As always, there is a new generation currently in the wings, learning and growing and preparing to become the “current generation”. For our purposes, we’re going to call them the “next generation”. Their zeitgeist is affected by those that come before them and is additionally shaped by their current situation. What does this mean? It means some major differences.

The current generation pioneered the “personal” relationship with God, but the next generation is poised to experience their faith in an even more intimate fashion, ingrained in their lives even without the outward or even intentional experience of piousness. The zeitgeist of the next generation is strongly influenced by technology, especially social networking and other communcation technology (such as instant messaging and texting). For a generation in constant contact with their friends, culture, heros, icons, and anything else you can make a Facebook page for, anything that requires their attention has to either already be at the forefront of their mind, or request their attention all the louder.

The picture I attached to this post is actually taken from the film Dogma, which is a parody of Catholic tradition. The figure is referred to as the “Buddy Christ” and is being created by the Catholic Church to retain the next generation. As is usually true in good parody, this isn’t far from the mark. For the next generation, Jesus is closer than an authority figure or even a “superstar”. He is a friend, a “buddy”, with whom all can be shared. A relationship with Him can be cultivated like a friendship, involving a commitment of time and effort to share your life with Him. Prayer is his instant message, and, correspondingly, the next generation is less given to extended prayer and regular devotion, preferring to speak with Him at will, as though in a constant conversation, as they are with all of their closest friends.

He’s not the only one. You may have been wondering through this post what “BVM” is. BVM is not a what, but a she…and she stands atop the Golden Dome. BVM is the ND community’s affectionate nickname for the Blessed Virgin Mary. She, too, is a close personal friend for the religious of the next generation. Students on campus don’t look up at her on her shining perch and see the untouchable, the unreachable. They see a friend, and exalted one, whose example should be followed, and who should be continually held close as a very dear companion. They see her and, like a status on their newsfeed from a friend they keep meaning to call, are reminded to spend a moment with her as they walk through God Quad.

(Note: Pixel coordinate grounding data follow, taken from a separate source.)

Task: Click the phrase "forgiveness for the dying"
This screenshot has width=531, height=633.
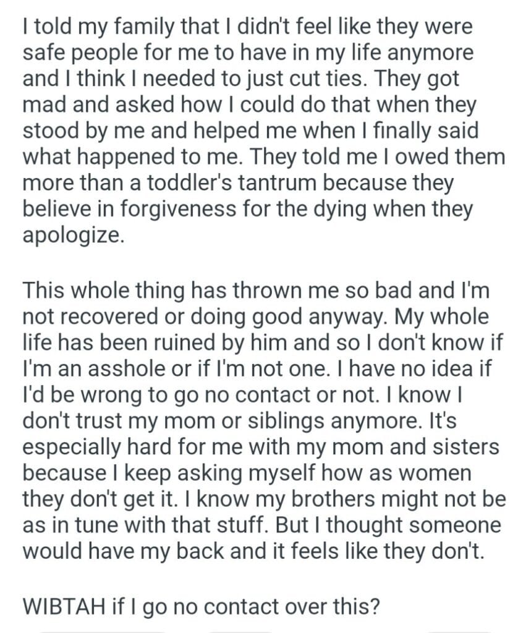Action: point(234,209)
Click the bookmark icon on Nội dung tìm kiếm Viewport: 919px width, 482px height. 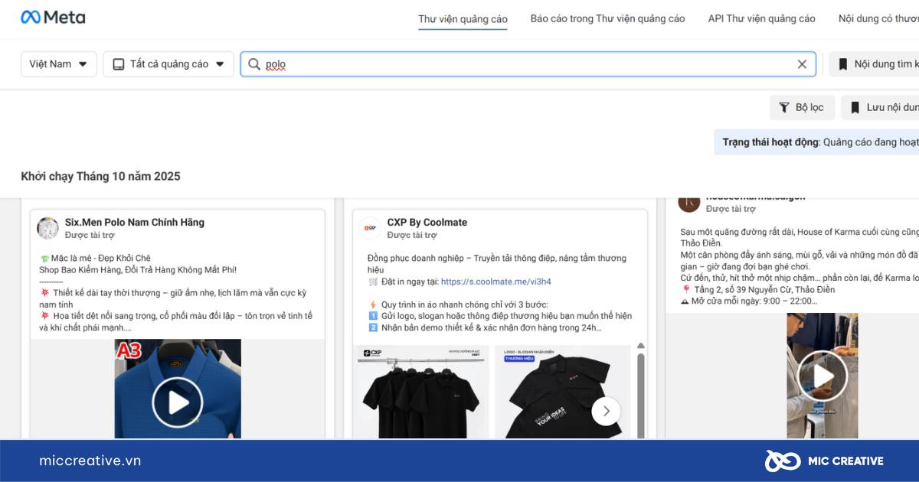pyautogui.click(x=843, y=64)
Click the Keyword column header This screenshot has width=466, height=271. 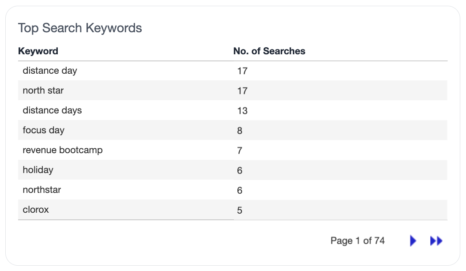pos(38,51)
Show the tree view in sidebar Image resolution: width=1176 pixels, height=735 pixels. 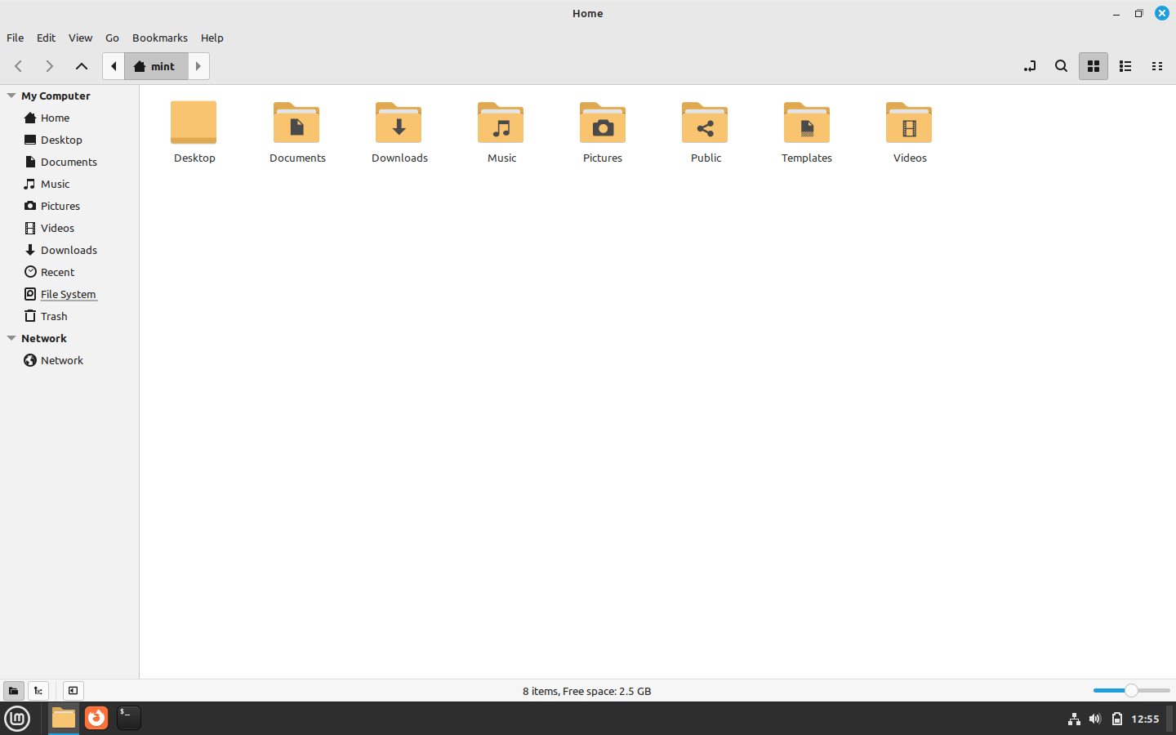pos(38,690)
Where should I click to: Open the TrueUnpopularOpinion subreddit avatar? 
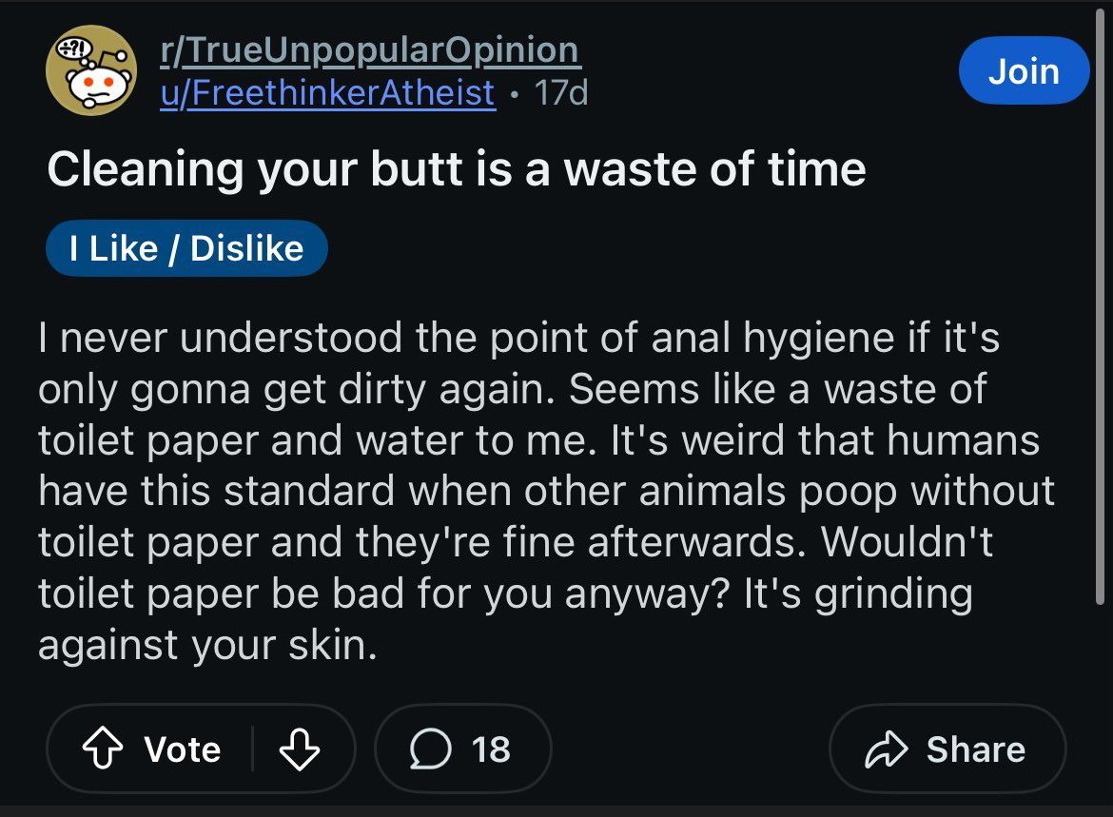(91, 69)
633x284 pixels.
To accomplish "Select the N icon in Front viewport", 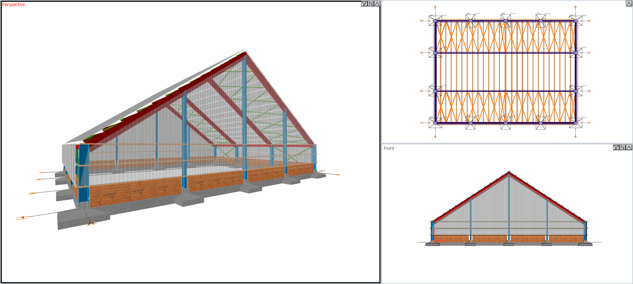I will click(x=623, y=147).
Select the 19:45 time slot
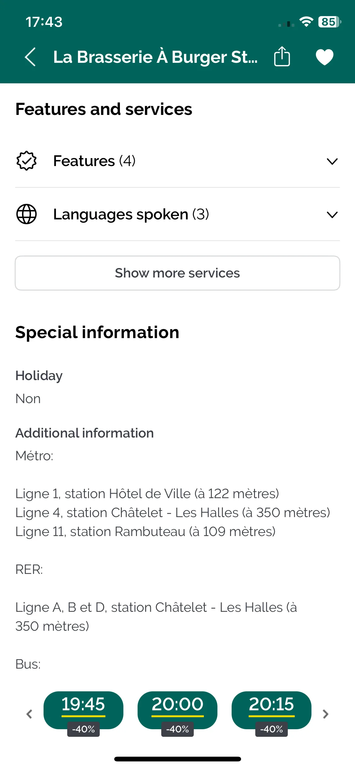Viewport: 355px width, 769px height. click(x=83, y=710)
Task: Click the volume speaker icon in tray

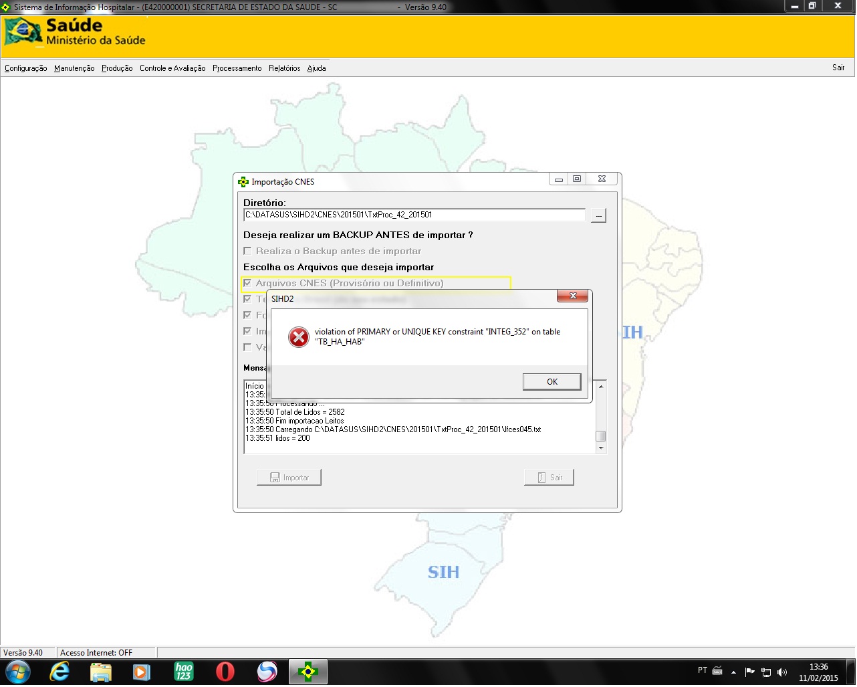Action: pos(782,672)
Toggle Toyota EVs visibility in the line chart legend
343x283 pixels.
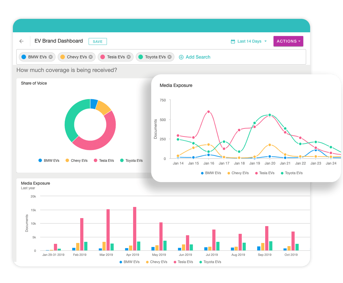click(282, 173)
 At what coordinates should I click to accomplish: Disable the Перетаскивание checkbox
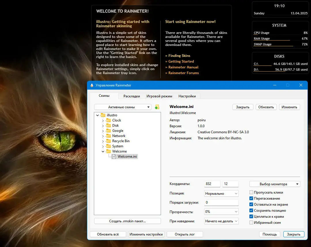251,198
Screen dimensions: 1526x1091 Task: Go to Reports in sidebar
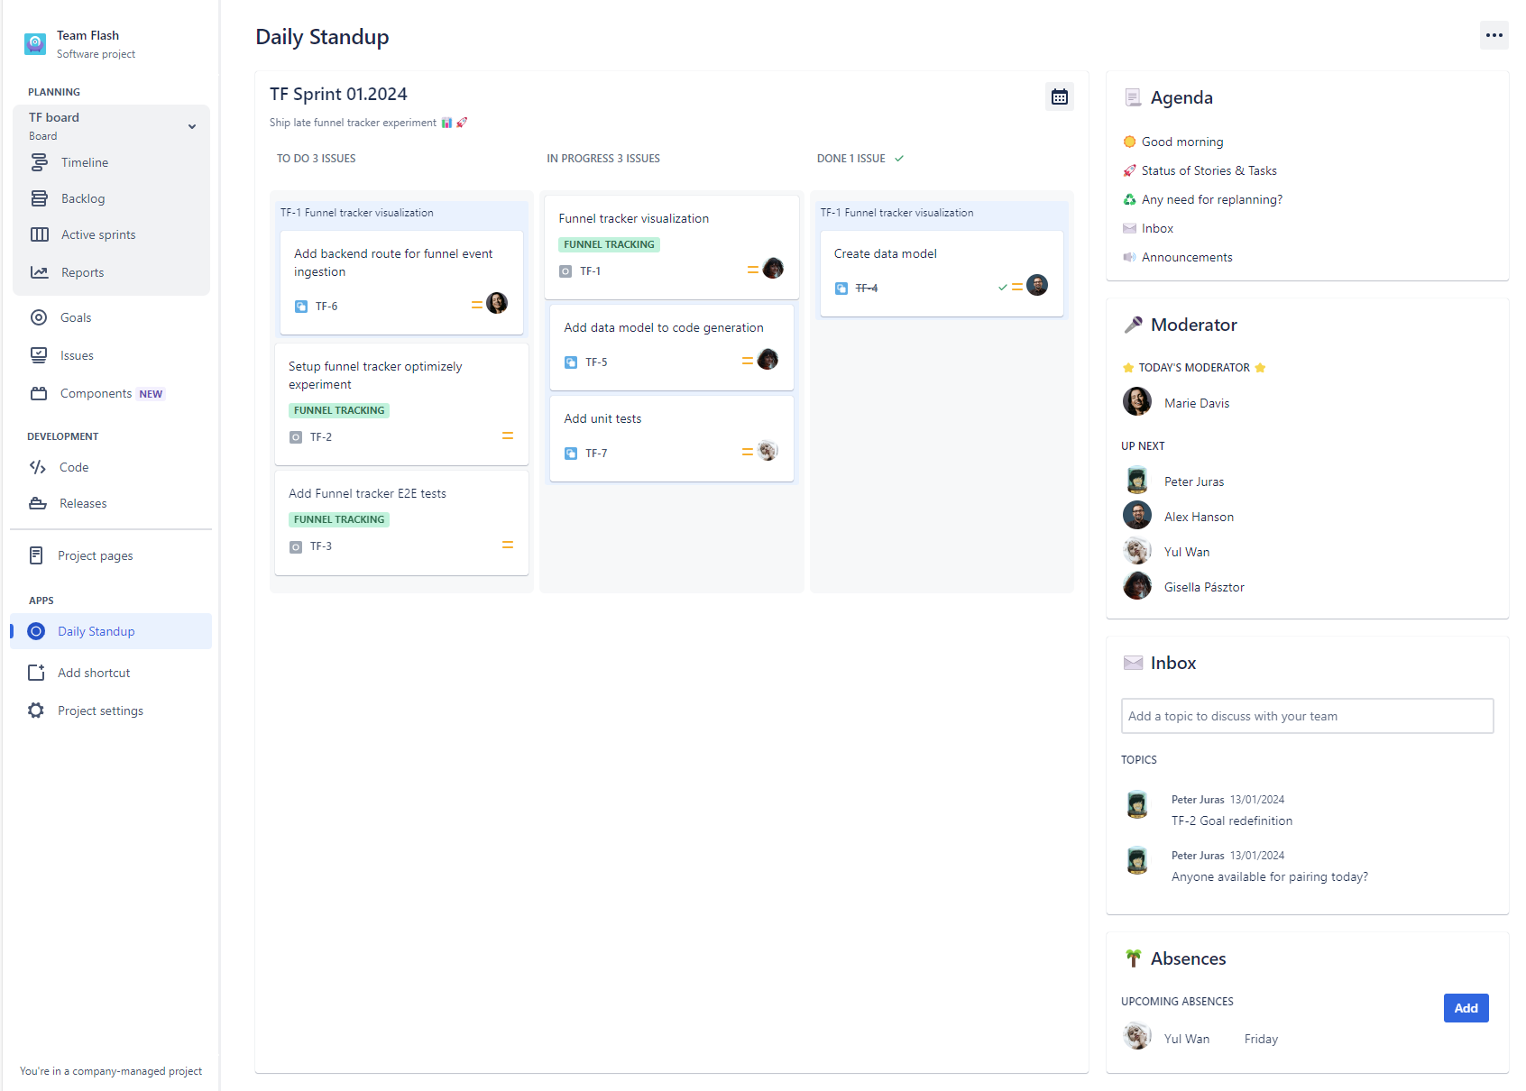point(82,272)
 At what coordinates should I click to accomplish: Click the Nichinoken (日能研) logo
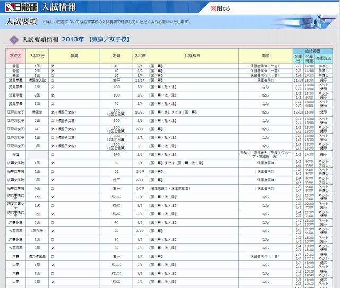(19, 7)
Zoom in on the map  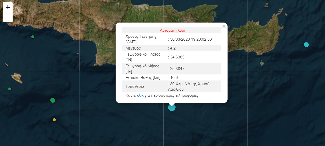pyautogui.click(x=8, y=7)
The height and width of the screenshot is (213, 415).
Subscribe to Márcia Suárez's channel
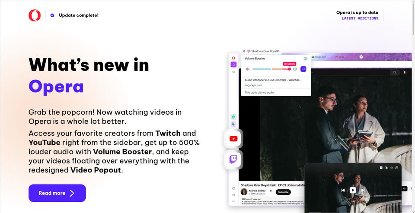283,192
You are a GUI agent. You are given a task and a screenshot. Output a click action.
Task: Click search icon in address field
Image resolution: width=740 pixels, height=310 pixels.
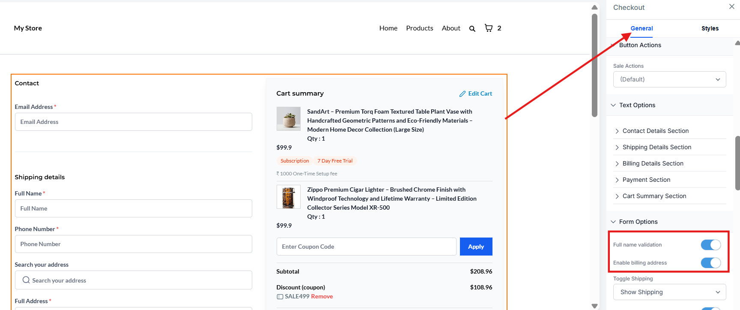click(x=26, y=280)
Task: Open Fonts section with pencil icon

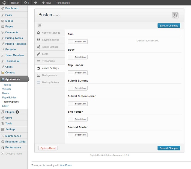Action: click(50, 54)
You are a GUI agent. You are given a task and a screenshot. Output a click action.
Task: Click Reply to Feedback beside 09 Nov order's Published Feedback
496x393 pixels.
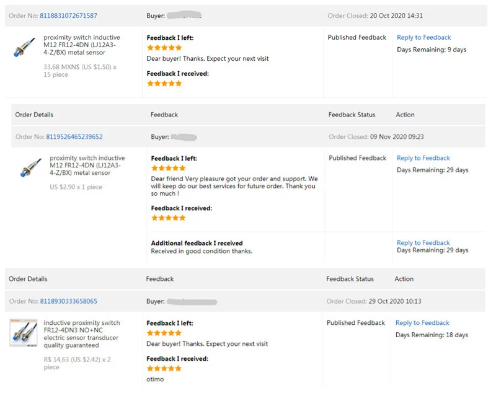point(423,158)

Now, I don’t venture to say whether the new generation is being irreverent or achieving a higher level of connection with the divine. First, I’d be a little biased (as a member of the generation in question), and second, I don’t think it’s for me to say. I think God has His hand in the zeitgeist, and, at the same time, I think the zeitgeist flavors the interactions we have with Him, but doesn’t in any way dictate their essence.

Feel free to share your opinions. Are the BVM and Buddy Christ a move toward closer, more personal relationships with Mary and Jesus, or a disregard for the respect Our Lady and our Savior deserve?